Carta do Cardeal Angelo Becciu – Prefeito emérito do Dicastério para as Causas dos Santos

Durante este processo, até a sentença, apreciei o equilíbrio e a precisão do Vatican News ao informar sobre o procedimento que, apesar de tudo, me envolvia. As audiências foram relatadas em detalhes com um esforço informativo pelo qual só posso felicitar.

Foi justamente por isso que fiquei surpreso ao ler o artigo de Andrea Tornielli, diretor editorial do Dicastério para a Comunicação, intitulado Processo justo e transparência, também publicado no L’Osservatore Romano. Certamente compreendo a necessidade da mídia vaticana de descrever o processo, no qual também fui incluído entre os réus, como “um processo justo” e não quero contestar essa interpretação, embora tenha motivos para isso.

Direito de defesa desvirtuado

A sentença tenta responder às muitas objeções apresentadas pelos meus defensores e pelos dos demais réus; no entanto, bastaria lê-las sem preconceito para perceber que, em alguns casos, o direito de defesa, embora formalmente garantido, seriamente limitado e, no fundo, desvirtuado.

Poder-se-ia pensar que as minhas argumentações poderiam ser consideradas pessoais e ditadas pela emoção, percebidos pela opinião pública como aquelas de um cardeal que outrora tinha grande poder e, pela primeira vez, foi levado a julgamento — cuja primeira instância foi concluída — por decisão do Santo Padre, e que, por essas razões, estaria amargurado e ressentido pelo fato de que suas ações estejam sendo escrutinadas.

Não preciso lembrar da importância do papel do substituto. Ele é o intermediário entre o Papa e a Secretaria de Estado, portanto, possui autonomia de gestão. Sua posição se baseia na confiança e em um relacionamento constante com a autoridade superior, tantas vezes invocada neste processo. É o substituto quem deve fazer a máquina funcionar. É ao substituto que todos no Vaticano recorrem, desde a Gendarmaria até o próprio Tribunal.

Reconheço que, em alguns casos, as ações do substituto podem ser incompreendidas, e sei que não estive isento de erros, como acredito acontecer e acontecerá a todos que, ao longo dos anos, exercem um papel com competências tão vastas, delicadas e heterogêneas. Mas tenho certeza de uma coisa: sempre agi segundo minhas prerrogativas, sem jamais ultrapassar meus poderes e sempre com total lealdade à Santa Sé.

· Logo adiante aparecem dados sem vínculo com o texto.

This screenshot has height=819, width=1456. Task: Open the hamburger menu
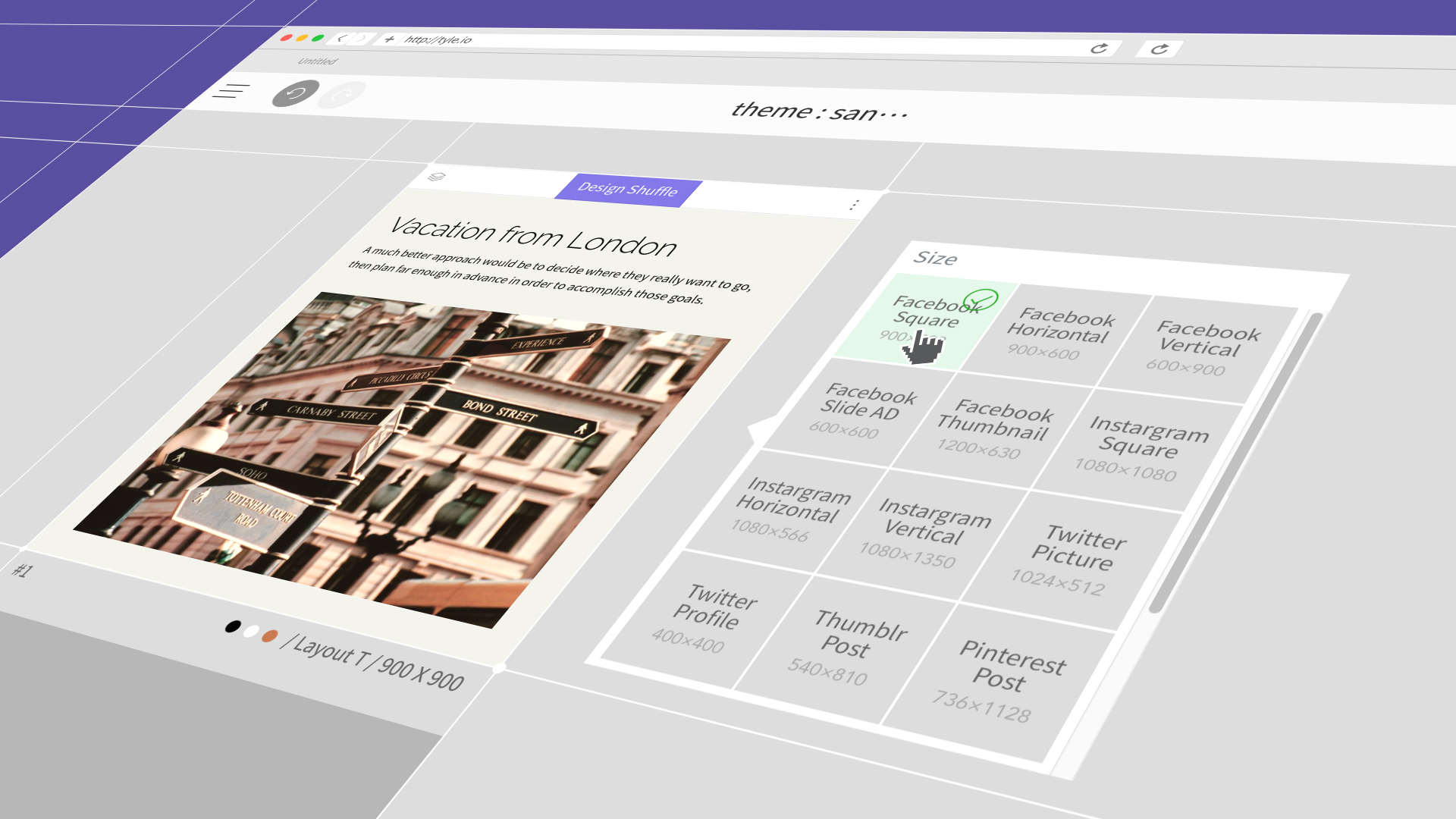pyautogui.click(x=231, y=91)

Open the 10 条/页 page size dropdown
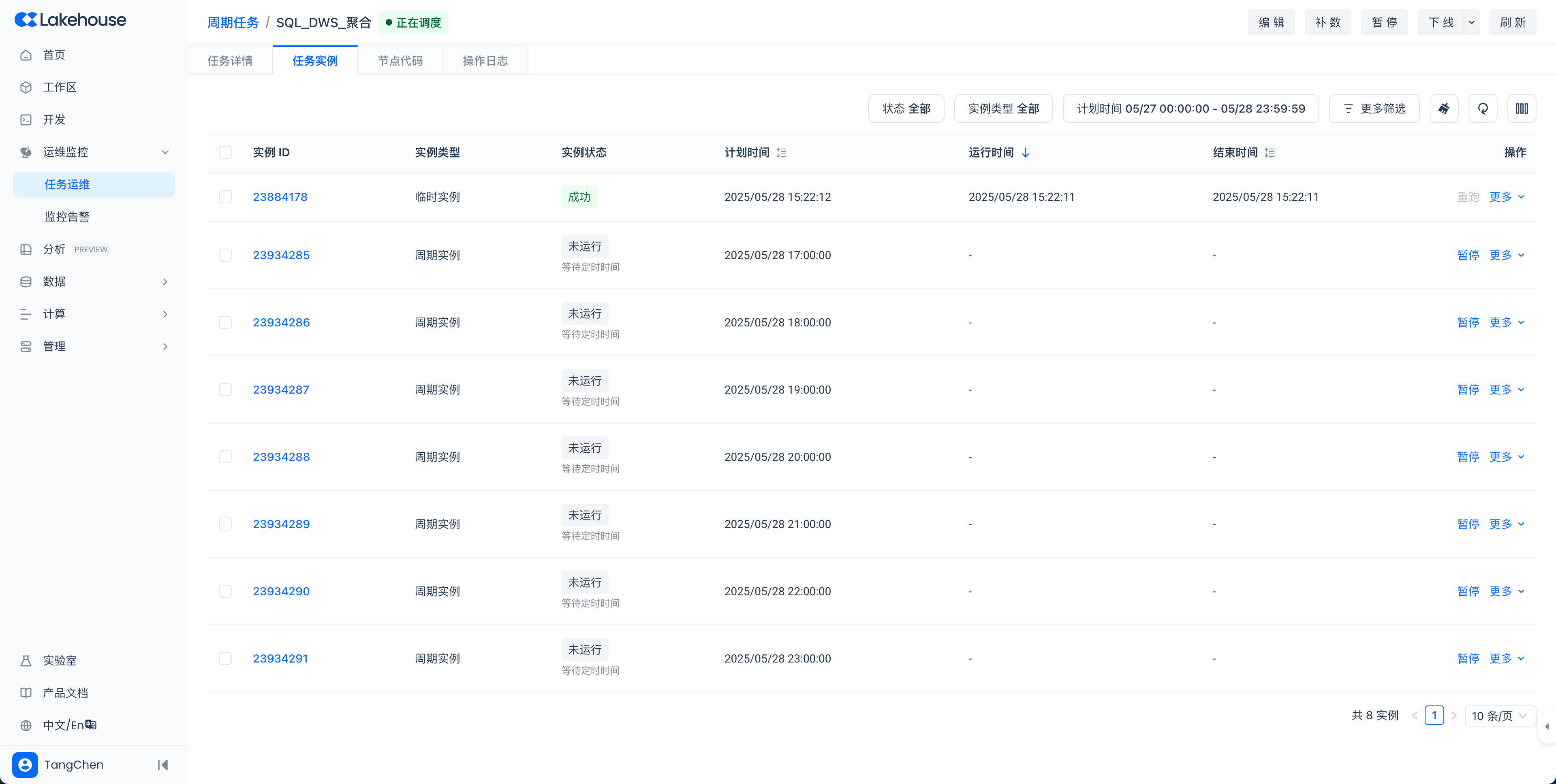coord(1500,716)

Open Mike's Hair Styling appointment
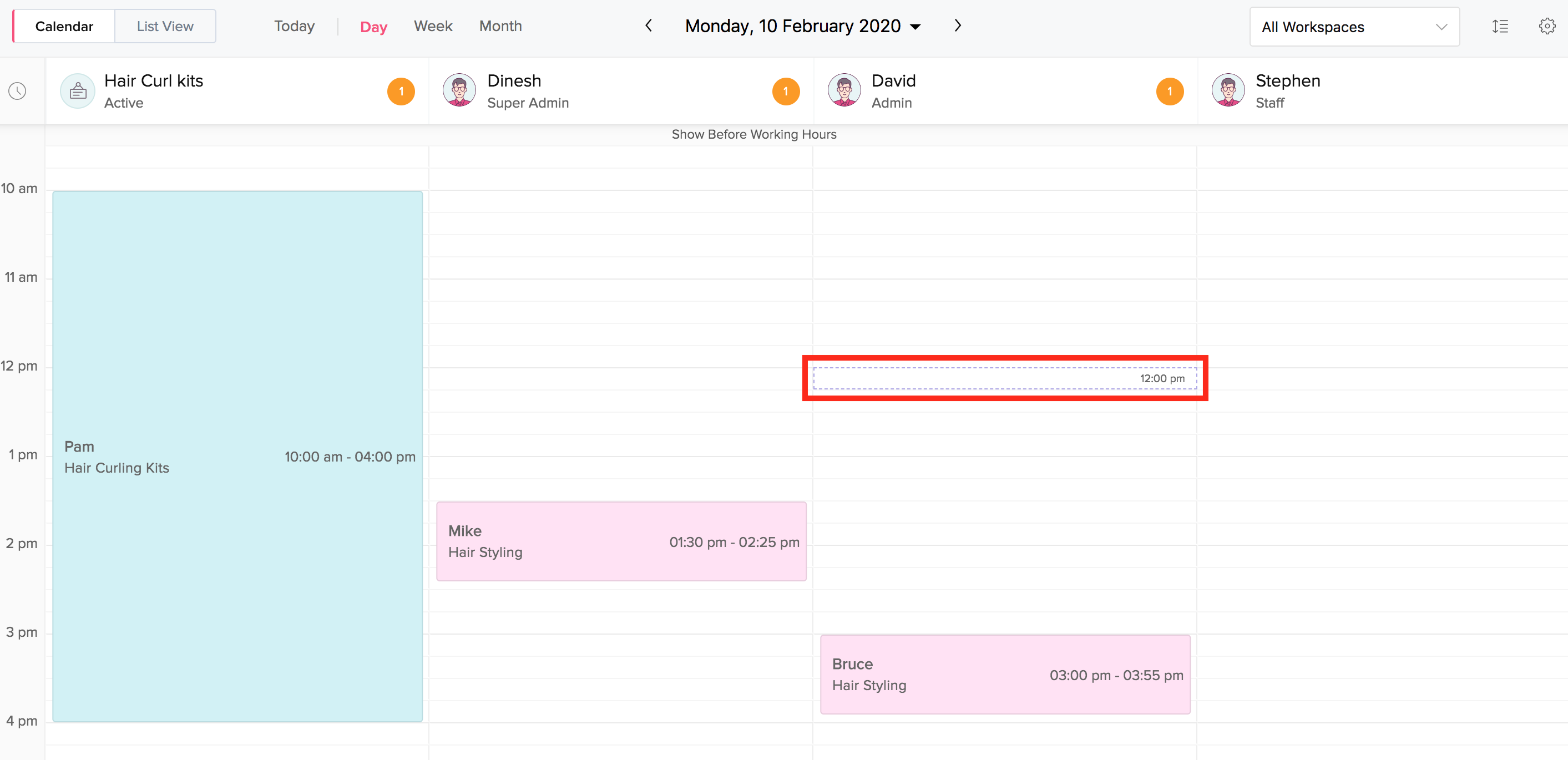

Expliquei isso várias vezes durante o processo.

Tornielli destaca que o Tribunal “deu uma ampla possibilidade de intervenção às defesas bem estruturadas dos réus, examinou fatos e documentos sem omitir nada”. Após ler as mais de oitocentas páginas da sentença, poderia objetar a expressão “sem omitir nada”, mas, como mencionei, prefiro abster-me. Chegará o momento de falar sobre as provas a meu favor, totalmente ignoradas na sentença, bem como sobre muitos outros erros que emergem da leitura das motivações.

O papa não foi enganado

Sobre um ponto, no entanto, sinto-me no dever de me pronunciar: a acusação de que eu teria enganado o Papa ao obter, sob o pretexto da libertação de uma religiosa sequestrada no Mali, a autorização dele para usar seiscentos mil euros, quando na verdade o valor era destinado à senhora Cecilia Marogna, com quem teria mantido, inclusive após tomar conhecimento das acusações, “relações totalmente amigáveis, se não de verdadeira intimidade”.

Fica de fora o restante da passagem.